THE tIJd MACHINE: Designing with water
ARCAM: Amsterdam Centre for Architecture
Interaction Designer | Researcher | Illustrator
Concept development | Storytelling | Interaction Design | Tangible user interactions
Gonçalo Melo | Marianna Bonellou | Nina Floor Post | Nupur Priya
Rising water levels are a real threat to the future of Amsterdam and the rest of the world. Studying the past to find solutions for the future may be the key to tackling the crisis which is already at our doorstep. How can we portray this information in a clear and impactful way for the public? How can we make a map tell multiple stories at once?
The Amsterdam Centre for Architecture (ARCAM) uses data visualisations on 4D city models as a design tool and participatory means to inform, decide and speculate on future developments in Amsterdam. Together with the The Amsterdam Time Machine initiative, OBA (Amsterdam Public Library), Waternet and Stadsarchief they are looking into the possibilities to engage a broader public in complex future spatial development scenarios based on historical knowledge.
As the city’s centre for Architecture, ARCAM is leading the discussions around the past and future of the city.
In their up-coming exhibition, they aimed to explore Amsterdam’s relationship with water and raise awareness about climate change. We were asked to investigate ways in which to visualise multiple layers of information on a scale model, using tangible interactions.

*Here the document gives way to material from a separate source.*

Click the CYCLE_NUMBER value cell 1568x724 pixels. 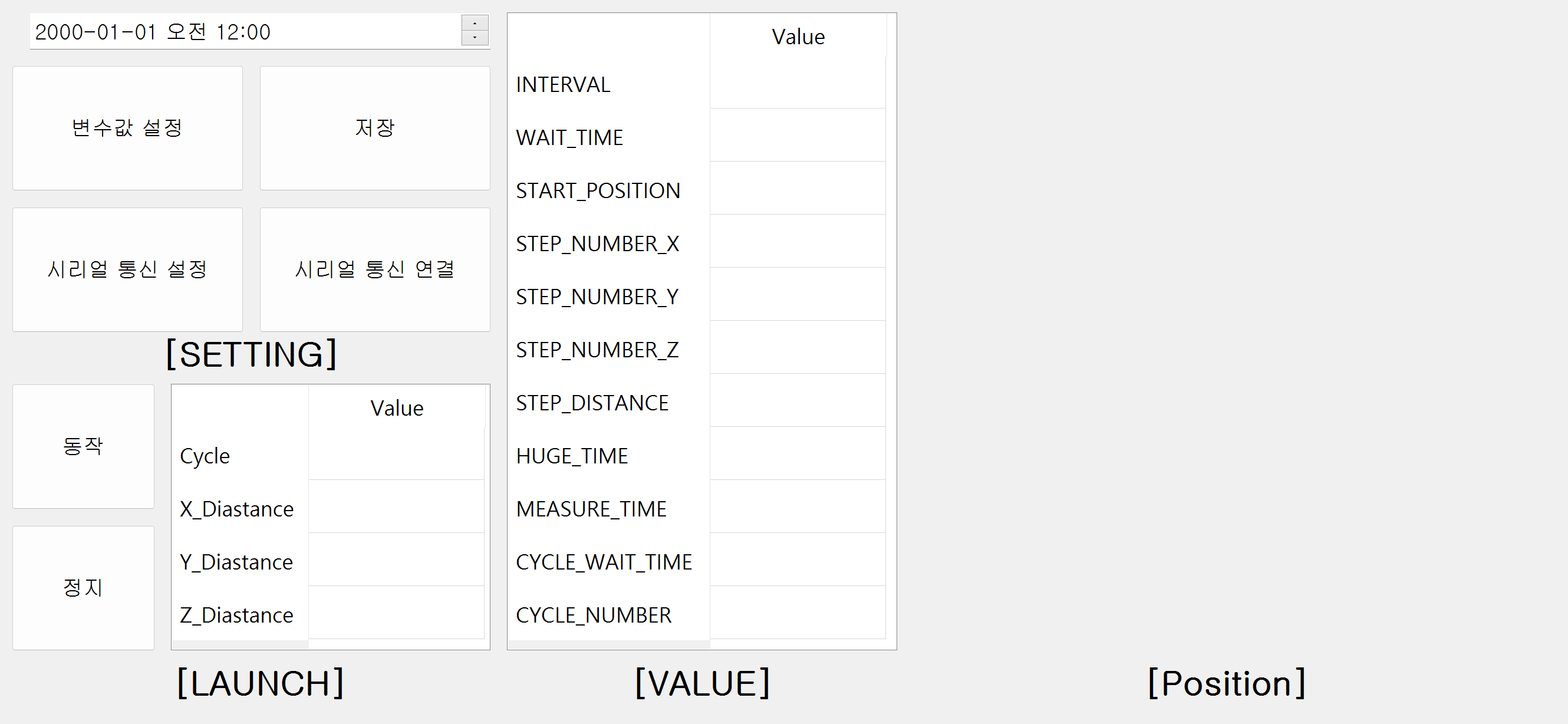pyautogui.click(x=798, y=613)
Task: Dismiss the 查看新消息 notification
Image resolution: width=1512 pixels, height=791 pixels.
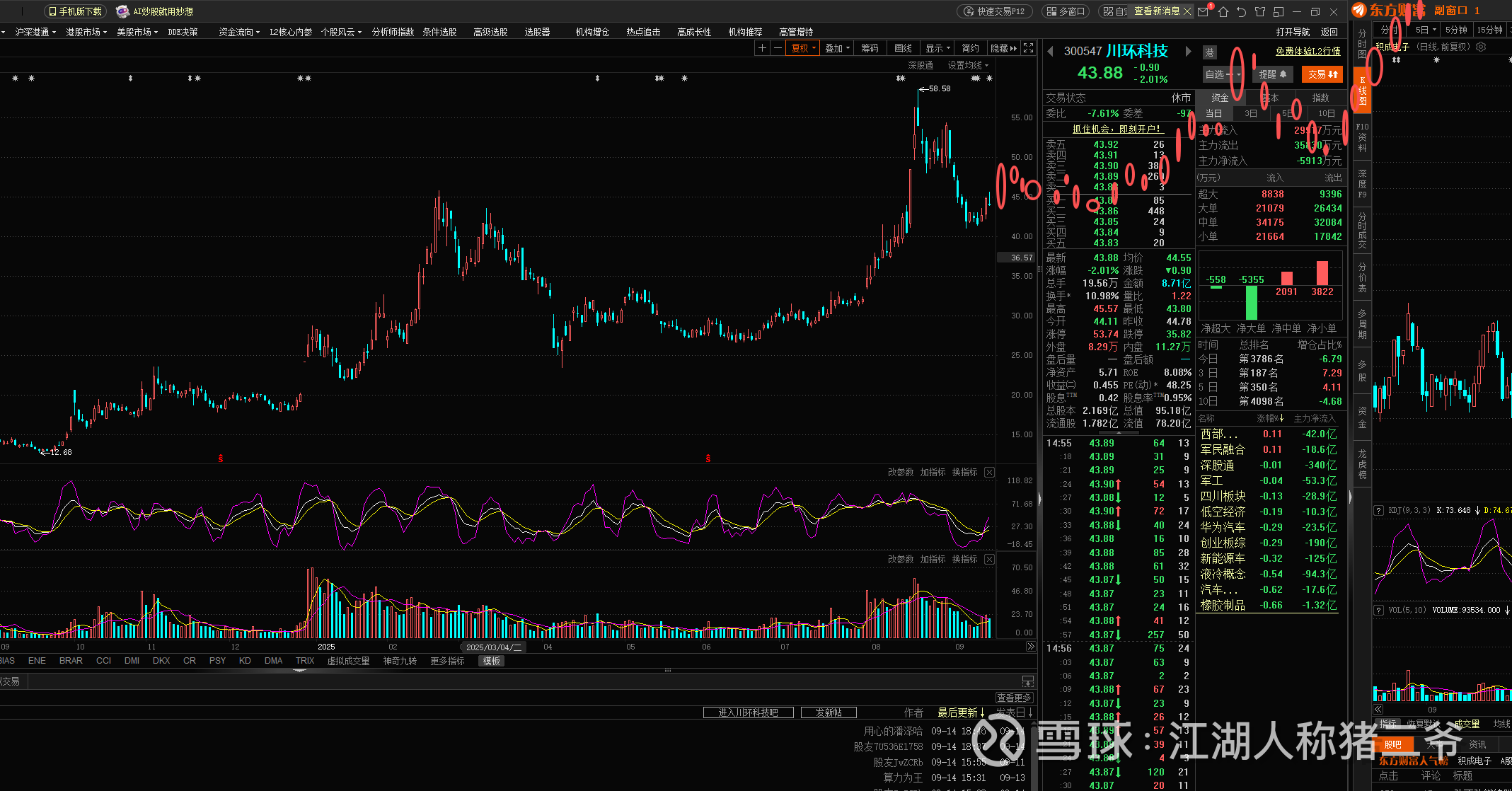Action: [1187, 11]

SCOPING THE PROBLEM & RESEARCH DEEP DIVE
Emphasis was placed on having a physical model so that policy makers, urban planners and visitors can gather around it and discuss the future of the city. From the beginning, our challenges were multiple: The model as a physical item is by definition “stuck in time”, meaning it will portray the city at one specific moment in history. Adding layers with the medium of projection was impossible due to the lighting conditions in Arcam’s exhibition space and the use of AR in a tablet or phone would enable very few visitors to look at the same thing together. In addition, determining the scale of the model was a challenge in itself since we had to make sure that water levels were visible, but also fit the entire length of the IJ river in one room.
Since the beginning of this project, our team followed an iterative design process followed by ideation sprint sessions, desk research, field visits to interactive museums & experiences, research on tangible user interfaces, expert interviews to refine project scope.
THE CREATIVE PROCESS
With multiple ideation sessions, a creative sprint, thorough research of similar case studies and technologies, we were able to create a multitude of concepts, all unique in their approach and challenges. We used speculative design techniques to imagine future scenarios regarding man's relationship with water and really deep-dived into what makes us, as humans, empathise and change behaviour. In a final co-creation session with the client, we managed to come up with a unique concept and fit all the needs into a single solution.